§ Prompt 1: Translate this sentence from the logistic regression passage into Spanish: "We will concentrate here exclusively on the logit as a link function."

§ Provided text:
The **logistic** transformation is the most employed due to its **tractability, interpretability and smoothness**. Its inverse, $F^{-1}:[0,1]\longrightarrow\mathbb{R}$, known as the *logit function*, is
\[
\mathrm{logit}(p)=\mathrm{logistic}^{-1}(p)=\log\frac{p}{1-p}.
\]
This is a *link function*, this is, a function that maps a given space (in this case $[0,1]$) into $\mathbb{R}$. The term link function is employed in *generalized linear models*, which follow exactly the same philosophy of the logistic regression -- mapping the domain of $Y$ to $\mathbb{R}$ in order to apply there a linear model. We will concentrate here exclusively on the logit as a link function. Therefore, the *logistic model* is
\begin{align}
p(x_1,\ldots,x_k)=\mathrm{logistic}(\beta_0+\beta_1x_1+\ldots+\beta_kx_k)=\frac{1}{1+e^{-(\beta_0+\beta_1x_1+\ldots+\beta_kx_k)}}.(\#eq:eq-log)
\end{align}
The linear form inside the exponent has a clear interpretation:

- If $\beta_0+\beta_1x_1+\ldots+\beta_kx_k=0$, then $p(x_1,\ldots,x_k)=\frac{1}{2}$ ($Y=1$ and $Y=0$ are equally likely).
- If $\beta_0+\beta_1x_1+\ldots+\beta_kx_k<0$, then $p(x_1,\ldots,x_k)<\frac{1}{2}$ ($Y=1$ less likely).
- If $\beta_0+\beta_1x_1+\ldots+\beta_kx_k>0$, then $p(x_1,\ldots,x_k)>\frac{1}{2}$ ($Y=1$ more likely).

§ The data:
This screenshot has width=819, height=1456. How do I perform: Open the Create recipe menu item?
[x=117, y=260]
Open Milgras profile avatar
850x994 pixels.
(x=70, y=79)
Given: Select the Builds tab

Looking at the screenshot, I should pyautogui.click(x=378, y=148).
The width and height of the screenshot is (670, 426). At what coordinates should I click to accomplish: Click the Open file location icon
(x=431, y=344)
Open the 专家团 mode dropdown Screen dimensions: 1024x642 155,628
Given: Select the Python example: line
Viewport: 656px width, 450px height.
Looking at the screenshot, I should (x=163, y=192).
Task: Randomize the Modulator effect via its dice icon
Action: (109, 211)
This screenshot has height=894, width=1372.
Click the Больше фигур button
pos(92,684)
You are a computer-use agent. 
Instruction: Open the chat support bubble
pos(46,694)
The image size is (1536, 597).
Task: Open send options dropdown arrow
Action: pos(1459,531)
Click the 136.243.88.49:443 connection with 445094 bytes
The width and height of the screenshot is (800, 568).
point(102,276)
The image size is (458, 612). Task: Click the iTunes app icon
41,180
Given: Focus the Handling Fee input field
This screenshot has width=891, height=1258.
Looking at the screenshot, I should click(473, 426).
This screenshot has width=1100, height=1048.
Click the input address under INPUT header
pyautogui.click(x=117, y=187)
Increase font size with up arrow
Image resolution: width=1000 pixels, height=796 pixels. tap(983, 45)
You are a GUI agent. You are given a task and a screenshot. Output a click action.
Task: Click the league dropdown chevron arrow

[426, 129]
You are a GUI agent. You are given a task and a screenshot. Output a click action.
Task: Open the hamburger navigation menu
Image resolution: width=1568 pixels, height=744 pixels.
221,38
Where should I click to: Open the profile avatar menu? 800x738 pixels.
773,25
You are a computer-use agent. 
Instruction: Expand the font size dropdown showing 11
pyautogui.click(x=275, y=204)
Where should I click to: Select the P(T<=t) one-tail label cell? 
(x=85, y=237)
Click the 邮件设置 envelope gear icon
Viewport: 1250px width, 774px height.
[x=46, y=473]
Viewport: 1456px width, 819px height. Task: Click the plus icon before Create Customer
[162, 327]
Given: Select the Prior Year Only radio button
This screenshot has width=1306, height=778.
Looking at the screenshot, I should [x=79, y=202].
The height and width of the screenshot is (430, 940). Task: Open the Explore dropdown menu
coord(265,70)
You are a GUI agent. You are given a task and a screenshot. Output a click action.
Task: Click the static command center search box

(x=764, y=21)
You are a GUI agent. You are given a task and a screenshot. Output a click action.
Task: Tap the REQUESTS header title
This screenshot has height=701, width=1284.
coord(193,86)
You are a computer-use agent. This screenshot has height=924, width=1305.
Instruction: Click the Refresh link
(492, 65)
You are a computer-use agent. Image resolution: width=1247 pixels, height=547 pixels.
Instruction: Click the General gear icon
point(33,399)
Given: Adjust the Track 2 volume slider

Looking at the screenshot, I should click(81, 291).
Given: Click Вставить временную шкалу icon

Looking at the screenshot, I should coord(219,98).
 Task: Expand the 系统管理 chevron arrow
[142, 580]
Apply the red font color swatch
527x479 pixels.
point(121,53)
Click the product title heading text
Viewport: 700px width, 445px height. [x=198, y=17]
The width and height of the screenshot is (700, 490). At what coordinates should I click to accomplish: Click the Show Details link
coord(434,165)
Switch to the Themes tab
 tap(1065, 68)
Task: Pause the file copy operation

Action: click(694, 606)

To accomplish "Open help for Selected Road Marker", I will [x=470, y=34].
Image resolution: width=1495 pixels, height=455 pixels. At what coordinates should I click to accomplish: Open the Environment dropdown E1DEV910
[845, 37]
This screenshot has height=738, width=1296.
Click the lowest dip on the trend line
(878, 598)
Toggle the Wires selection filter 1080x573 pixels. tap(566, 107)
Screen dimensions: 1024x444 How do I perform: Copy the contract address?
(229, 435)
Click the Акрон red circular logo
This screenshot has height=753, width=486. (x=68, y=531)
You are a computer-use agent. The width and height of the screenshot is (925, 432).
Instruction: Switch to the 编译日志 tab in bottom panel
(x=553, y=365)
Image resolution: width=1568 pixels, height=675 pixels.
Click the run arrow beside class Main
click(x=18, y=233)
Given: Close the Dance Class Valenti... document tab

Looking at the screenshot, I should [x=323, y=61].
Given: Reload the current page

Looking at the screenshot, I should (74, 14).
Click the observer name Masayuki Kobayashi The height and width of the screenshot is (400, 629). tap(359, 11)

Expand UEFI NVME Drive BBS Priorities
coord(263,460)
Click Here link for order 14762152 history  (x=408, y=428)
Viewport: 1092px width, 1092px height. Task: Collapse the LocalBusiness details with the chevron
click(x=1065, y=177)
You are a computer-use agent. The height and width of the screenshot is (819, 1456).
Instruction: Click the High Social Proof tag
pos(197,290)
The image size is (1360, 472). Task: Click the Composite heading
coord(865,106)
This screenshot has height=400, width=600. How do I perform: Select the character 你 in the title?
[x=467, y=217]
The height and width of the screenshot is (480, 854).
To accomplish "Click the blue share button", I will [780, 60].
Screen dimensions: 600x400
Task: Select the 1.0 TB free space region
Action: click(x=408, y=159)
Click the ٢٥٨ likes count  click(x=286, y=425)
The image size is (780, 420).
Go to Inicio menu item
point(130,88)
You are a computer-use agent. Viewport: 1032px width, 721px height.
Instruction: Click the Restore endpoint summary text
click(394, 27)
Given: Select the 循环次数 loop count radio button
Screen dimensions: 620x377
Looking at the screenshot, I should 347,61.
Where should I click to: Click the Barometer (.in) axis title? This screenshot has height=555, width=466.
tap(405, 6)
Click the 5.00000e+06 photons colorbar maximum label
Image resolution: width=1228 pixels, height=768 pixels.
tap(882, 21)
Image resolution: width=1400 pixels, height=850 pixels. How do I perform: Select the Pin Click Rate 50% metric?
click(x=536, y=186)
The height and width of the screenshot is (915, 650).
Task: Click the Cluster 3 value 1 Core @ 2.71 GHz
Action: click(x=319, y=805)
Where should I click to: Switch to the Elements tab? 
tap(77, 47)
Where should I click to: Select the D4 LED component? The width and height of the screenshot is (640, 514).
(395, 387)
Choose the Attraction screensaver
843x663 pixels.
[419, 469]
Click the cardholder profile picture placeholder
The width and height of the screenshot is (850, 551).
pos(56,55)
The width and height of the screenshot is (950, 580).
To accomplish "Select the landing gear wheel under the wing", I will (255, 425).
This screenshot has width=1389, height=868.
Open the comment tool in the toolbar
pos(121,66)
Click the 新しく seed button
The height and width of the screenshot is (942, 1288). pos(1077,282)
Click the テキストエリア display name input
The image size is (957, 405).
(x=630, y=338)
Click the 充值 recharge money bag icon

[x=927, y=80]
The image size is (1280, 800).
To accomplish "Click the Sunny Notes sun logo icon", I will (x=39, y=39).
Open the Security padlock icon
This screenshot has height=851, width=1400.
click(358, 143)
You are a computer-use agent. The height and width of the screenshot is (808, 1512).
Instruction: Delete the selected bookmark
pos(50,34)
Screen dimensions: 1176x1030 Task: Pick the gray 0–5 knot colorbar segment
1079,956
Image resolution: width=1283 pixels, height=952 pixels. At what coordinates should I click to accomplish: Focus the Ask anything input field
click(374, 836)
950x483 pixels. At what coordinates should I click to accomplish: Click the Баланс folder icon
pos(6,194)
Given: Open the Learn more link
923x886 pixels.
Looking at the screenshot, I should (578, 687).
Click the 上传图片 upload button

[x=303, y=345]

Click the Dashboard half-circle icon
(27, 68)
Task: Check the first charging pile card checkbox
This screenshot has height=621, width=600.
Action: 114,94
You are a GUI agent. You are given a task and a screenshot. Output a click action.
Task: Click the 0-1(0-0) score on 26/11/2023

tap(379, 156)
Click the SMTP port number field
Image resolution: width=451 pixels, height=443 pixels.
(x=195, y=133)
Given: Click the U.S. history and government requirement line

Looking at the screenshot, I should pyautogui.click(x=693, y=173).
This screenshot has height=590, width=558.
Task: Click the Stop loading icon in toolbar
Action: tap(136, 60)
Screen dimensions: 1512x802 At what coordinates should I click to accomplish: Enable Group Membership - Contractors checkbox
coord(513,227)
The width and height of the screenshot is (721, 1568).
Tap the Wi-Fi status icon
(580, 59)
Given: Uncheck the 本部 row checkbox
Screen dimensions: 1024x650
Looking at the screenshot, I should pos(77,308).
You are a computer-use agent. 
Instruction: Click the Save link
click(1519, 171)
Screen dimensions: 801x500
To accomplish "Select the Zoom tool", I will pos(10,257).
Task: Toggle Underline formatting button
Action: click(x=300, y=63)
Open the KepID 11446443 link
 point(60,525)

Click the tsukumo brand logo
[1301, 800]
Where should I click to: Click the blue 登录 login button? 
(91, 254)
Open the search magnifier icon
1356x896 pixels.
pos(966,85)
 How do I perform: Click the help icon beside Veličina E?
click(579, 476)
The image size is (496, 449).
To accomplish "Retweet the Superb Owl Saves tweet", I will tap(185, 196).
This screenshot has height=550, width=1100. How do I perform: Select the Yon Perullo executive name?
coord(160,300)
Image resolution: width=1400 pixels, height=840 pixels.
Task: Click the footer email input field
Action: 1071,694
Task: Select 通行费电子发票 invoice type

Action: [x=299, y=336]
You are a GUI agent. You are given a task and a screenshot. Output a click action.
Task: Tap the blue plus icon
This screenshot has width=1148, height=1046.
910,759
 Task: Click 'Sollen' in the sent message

§ Prompt 2: Swap "Select" for "Choose" in the listing, from its first line through the line holding "should pyautogui.click(x=378, y=148).", inclusive, and return only those lines.

§ Full solution 1: Aquí nos concentraremos exclusivamente en el logit como función de enlace.

§ Full solution 2:
This screenshot has width=819, height=1456. How do I perform: Open the Create recipe menu item?
[x=117, y=260]
Open Milgras profile avatar
850x994 pixels.
(x=70, y=79)
Given: Choose the Builds tab

Looking at the screenshot, I should pyautogui.click(x=378, y=148).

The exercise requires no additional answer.